第三章 「天姿国色」
「本当に上羽をあの人間の所へ返す...というのか?ゲブリュル」
「あぁ、私は強き戦士こそ尊敬する者だ。そのために堕天使になったようなものだ。そこは神に感謝している。」
「俺は反対意見を出すぜ?そんなことをしたらアトラス様から何されるか分からねぇからな」
「私はただ公平な勝負がしたいだけなんだ。弱い奴を倒しても何も残らないからな。」
「あーはいはいどうぞ好きにやってくれ俺は知らねぇぞ。そんな恐ろしいことをやるなんで」
「私には強き者と戦う使命があるんだ。アトラス様からの命令は確かに絶対だ。しかし私の意志は変わらない。あの雲が西から東に移動したときに上羽を人間に返しに行く。」
「おいおい...本当にやるのかよ。やっぱお前とは分かり合えねーわ。」
「それが私の運命だから...運命は一直線に絶対的な力で進んでいく。その力は例え私たち堕天使であっても逆らえない。そう、絶対に...」
霧月は多分だけどどうにかして暴走を止めれないのかを考えていると感じていた。それはもしかしたら私たちを傷つけてしまうかもしれないと思ったからだ。しかし解決策なんで全然思い浮かばずに歩き続けているように見えた。
「ねー暴れているときのあたしってどんな感じなの?恐ろしいの?あたし意識が別の所にあるからよくわからない...」
「うーん、例えるならエミュレータ上の操作で行うスピードランみたいな人間にはできないような動きをしていたよ。どっちかっていうとRTAよりもTASに近いと思う。それとちょっと心配なのが、見えている所 暴走しているとき意志はどこにあるの?」
「意志...というより感覚?だけどあたしとしては別の人格がキノコみたいににょきっと生えている感じだしそれに炎を操る大男の姿が目の前に写っているような...」
と語ってもらった。私は何を言っているのかすぐに理解が出来ずに不思議な顔をししばらく悩んでいた。だが私はある事と同時にだんだん理解してきた。

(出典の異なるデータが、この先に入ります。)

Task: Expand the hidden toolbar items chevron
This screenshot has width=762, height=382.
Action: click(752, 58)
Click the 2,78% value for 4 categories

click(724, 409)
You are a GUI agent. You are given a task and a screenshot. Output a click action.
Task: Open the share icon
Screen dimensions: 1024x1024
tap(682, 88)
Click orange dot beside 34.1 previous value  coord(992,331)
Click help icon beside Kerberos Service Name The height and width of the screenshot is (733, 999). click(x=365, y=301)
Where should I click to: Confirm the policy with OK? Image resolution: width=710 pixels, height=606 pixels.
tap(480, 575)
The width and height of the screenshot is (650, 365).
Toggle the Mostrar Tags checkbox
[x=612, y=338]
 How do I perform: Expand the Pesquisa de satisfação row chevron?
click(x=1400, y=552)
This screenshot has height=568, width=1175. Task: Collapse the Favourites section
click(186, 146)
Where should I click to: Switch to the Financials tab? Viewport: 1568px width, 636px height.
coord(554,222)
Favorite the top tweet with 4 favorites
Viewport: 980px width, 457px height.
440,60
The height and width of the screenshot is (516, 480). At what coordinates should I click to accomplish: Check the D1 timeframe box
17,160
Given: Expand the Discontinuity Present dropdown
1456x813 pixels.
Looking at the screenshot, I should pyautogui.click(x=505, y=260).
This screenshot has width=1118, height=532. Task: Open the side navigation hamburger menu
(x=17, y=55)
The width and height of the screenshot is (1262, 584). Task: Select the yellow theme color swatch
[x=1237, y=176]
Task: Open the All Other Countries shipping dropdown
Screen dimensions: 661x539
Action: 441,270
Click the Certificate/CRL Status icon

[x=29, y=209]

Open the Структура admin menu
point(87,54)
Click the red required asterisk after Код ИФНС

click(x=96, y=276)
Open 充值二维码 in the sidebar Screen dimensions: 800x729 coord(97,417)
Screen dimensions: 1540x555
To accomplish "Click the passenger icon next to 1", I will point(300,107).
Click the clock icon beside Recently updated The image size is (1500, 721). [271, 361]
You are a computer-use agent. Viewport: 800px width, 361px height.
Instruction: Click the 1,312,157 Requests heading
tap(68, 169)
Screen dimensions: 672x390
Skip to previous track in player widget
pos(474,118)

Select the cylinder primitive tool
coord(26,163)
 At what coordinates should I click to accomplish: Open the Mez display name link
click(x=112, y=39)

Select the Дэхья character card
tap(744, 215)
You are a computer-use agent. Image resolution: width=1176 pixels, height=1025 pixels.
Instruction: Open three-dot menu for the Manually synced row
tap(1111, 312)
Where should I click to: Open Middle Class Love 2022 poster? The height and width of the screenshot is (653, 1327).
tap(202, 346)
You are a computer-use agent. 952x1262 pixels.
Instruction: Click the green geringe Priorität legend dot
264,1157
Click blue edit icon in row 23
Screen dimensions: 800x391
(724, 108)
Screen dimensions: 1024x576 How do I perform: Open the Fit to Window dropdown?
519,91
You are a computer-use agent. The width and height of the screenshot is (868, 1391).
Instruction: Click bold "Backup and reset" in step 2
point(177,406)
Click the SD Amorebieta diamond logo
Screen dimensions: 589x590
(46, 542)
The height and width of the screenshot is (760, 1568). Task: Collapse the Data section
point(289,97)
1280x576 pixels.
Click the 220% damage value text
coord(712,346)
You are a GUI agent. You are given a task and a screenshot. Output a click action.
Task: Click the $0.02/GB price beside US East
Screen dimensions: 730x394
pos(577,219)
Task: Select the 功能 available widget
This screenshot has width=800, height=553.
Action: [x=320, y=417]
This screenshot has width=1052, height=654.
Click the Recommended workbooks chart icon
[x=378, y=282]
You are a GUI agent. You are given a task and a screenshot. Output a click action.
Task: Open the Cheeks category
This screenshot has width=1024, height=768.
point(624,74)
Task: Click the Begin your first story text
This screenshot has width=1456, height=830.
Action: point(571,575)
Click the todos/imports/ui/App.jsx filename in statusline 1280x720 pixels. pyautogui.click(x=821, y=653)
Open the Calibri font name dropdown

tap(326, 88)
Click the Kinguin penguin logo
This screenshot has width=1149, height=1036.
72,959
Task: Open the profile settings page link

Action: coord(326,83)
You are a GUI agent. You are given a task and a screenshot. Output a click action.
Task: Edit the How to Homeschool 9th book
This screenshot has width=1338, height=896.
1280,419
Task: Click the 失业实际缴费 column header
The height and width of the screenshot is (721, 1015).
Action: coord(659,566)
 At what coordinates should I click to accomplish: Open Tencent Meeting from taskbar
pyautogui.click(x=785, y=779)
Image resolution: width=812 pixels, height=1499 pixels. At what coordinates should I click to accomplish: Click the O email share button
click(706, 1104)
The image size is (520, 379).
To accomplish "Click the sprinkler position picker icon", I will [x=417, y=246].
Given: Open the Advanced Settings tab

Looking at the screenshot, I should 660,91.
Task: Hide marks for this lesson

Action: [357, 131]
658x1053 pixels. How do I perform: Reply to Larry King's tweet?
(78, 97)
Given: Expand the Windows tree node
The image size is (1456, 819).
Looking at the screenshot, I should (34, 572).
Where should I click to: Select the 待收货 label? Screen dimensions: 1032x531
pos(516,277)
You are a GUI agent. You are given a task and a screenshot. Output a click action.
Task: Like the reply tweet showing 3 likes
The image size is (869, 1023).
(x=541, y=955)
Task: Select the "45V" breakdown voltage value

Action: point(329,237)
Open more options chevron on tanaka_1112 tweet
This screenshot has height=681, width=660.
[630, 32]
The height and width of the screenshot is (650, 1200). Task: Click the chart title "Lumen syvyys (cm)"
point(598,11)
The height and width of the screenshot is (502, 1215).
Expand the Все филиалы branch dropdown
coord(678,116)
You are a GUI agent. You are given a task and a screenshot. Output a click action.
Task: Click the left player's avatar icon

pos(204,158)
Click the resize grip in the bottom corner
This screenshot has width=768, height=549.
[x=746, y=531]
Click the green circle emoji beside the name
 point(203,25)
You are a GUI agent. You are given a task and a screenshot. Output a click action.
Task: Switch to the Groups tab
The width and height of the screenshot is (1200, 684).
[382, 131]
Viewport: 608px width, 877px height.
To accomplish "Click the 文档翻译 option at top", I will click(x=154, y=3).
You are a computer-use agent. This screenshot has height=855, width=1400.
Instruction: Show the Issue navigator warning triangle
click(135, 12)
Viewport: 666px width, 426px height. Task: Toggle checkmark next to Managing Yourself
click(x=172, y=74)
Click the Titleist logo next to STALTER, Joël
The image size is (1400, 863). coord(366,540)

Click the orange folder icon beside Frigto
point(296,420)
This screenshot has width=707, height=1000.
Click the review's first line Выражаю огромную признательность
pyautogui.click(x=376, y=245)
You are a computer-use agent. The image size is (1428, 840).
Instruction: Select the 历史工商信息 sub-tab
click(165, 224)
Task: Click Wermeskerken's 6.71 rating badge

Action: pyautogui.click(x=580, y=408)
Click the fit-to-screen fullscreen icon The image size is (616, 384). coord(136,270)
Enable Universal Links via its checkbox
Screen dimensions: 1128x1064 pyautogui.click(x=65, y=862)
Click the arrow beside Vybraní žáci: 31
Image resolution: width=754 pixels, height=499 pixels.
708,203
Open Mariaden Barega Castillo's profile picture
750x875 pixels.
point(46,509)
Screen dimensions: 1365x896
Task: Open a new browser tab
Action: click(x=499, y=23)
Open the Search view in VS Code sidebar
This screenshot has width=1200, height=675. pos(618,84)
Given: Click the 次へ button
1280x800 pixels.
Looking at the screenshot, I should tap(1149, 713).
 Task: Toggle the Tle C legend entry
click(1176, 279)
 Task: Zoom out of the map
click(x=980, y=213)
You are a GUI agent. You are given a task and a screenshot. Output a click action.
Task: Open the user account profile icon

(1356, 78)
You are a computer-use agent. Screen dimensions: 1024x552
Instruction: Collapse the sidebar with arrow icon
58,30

「つまり私もそれになったら暴走して大変なことになるのかなぁ...」
ということを考えながら歩き出した。...私は何かふわふわするような感覚に誘われてだんだん眠気が出て深い海よりも深く眠ってしまった。
「ほ...本当に連れて行くんですか?姉貴。僕こんな重いの持てるかなぁ...麻薬無しで」
「あぁ!持てるさ!だから早く行こう!待ちきれないよ強い人と戦うことはな。私はこの黒髪の女性を持つからあんたはその緑髪の女性を持ってよ。」
「分かったよ姉貴。姉貴の頼みは断れないよ。でも本当にだいじょうぶですか?アトラス様に見つかればどんなことが起こるのか...」
「大丈夫だよその時は私が守ってあげるから。」
「え?僕が狙われる前提?」
「いいから早く持ってよ。手伝えば私の腹筋触り放題券あげるから」
「しょうがないなぁ...」
◇
...私たちが目を覚ますと目の前に広がっていた景色は幻想的な風景で水面に映し出される水鏡がとてもきれいに感じ、天国に来たみたいなそんな気がした...と思っていたがふと顔を傾けると蝶がびっしりと詰まっていて赤く光っている地獄みたいな風景も写りそこはまるでレンチキュラーみたいだ。周りを見渡すとドアが付いていて試しにドアノブを回してみると開かない。どうやら鍵がかかっているみたいだ。もう少し周りを慎重にみるとエレベーターらしきものがあった。試しに近付いてみると一応全員乗れるみたいだ。ただ一階とか二階とかが書かれていなく、開と閉しかなかったのでとりあえず私たちはそのエレベーターに乗ることにした。というよりこれに乗るという選択しかないというか...そんなことなのでその怪しげなエレベーターに乗り私は目をつぶって深呼吸し、閉じるボタンを押した。機械は正常に作動し、登り始めた。しばらくすると上から突然何者かが降ってきた。その見た目は普通の人で肌も生きている人と同じだ。だが匂いがまるで死者の香りがし、衣類がボロボロで不快な呻き声がエレベーター内に響き渡る。私たちは武器を構えようとしたが、エレベーター内であるためとても狭くむっつーたちにも当たりそうだったので構えるのを一旦やめて光風霽月のように呼吸を整えながら一点だけを集中させた。その際、アメリアちゃんはうずくまっていてむっつーはなるべく変身せずに敵を倒さなければ危険と判断したのか普通の状態で戦っているがむっつーの武器はヒメシロから授けた武器だから素手で戦っている。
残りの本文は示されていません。